[REQUIREMENT] What the answer must contain is every line of the records, exactly, with no pictures.

── MATERIAL FOR THIS EXERCISE ──

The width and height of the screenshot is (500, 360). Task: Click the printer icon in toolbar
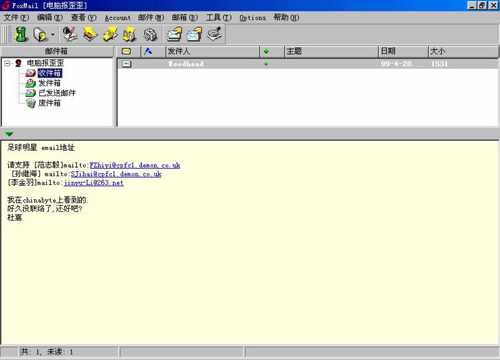(x=150, y=35)
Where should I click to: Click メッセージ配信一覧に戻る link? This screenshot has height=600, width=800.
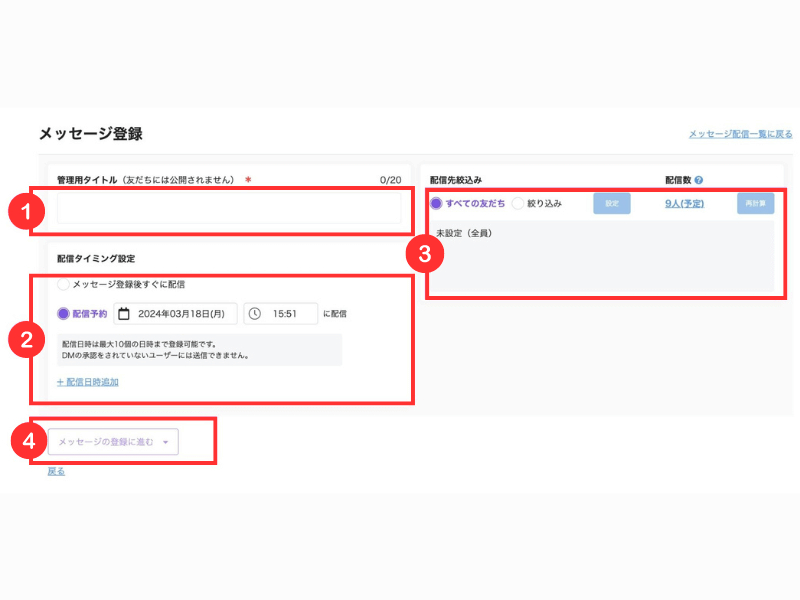pos(740,134)
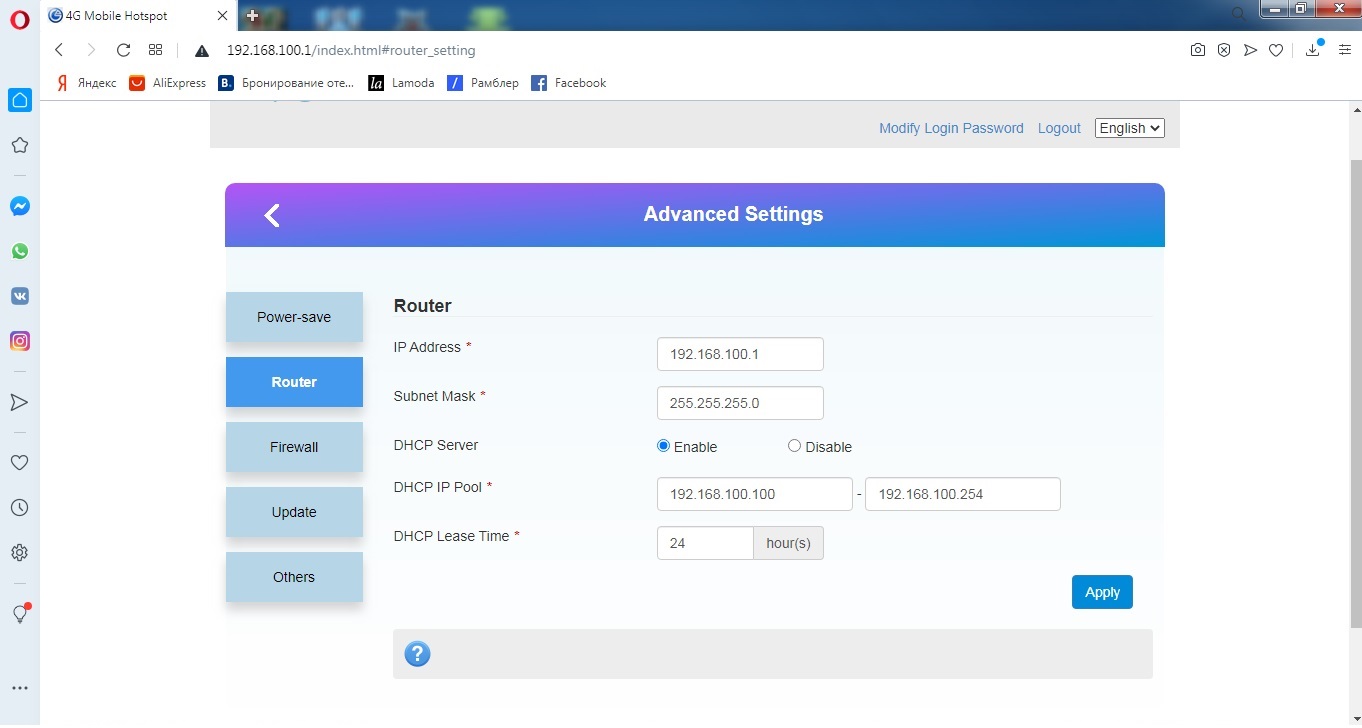
Task: Open the Update settings tab
Action: [x=294, y=512]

───

[YOUR RESPONSE]
The width and height of the screenshot is (500, 360). Task: Click the printer icon in toolbar
(x=150, y=35)
Where should I click to: Click メッセージ配信一覧に戻る link? This screenshot has height=600, width=800.
pos(740,134)
Task: Open the Update settings tab
Action: [x=294, y=512]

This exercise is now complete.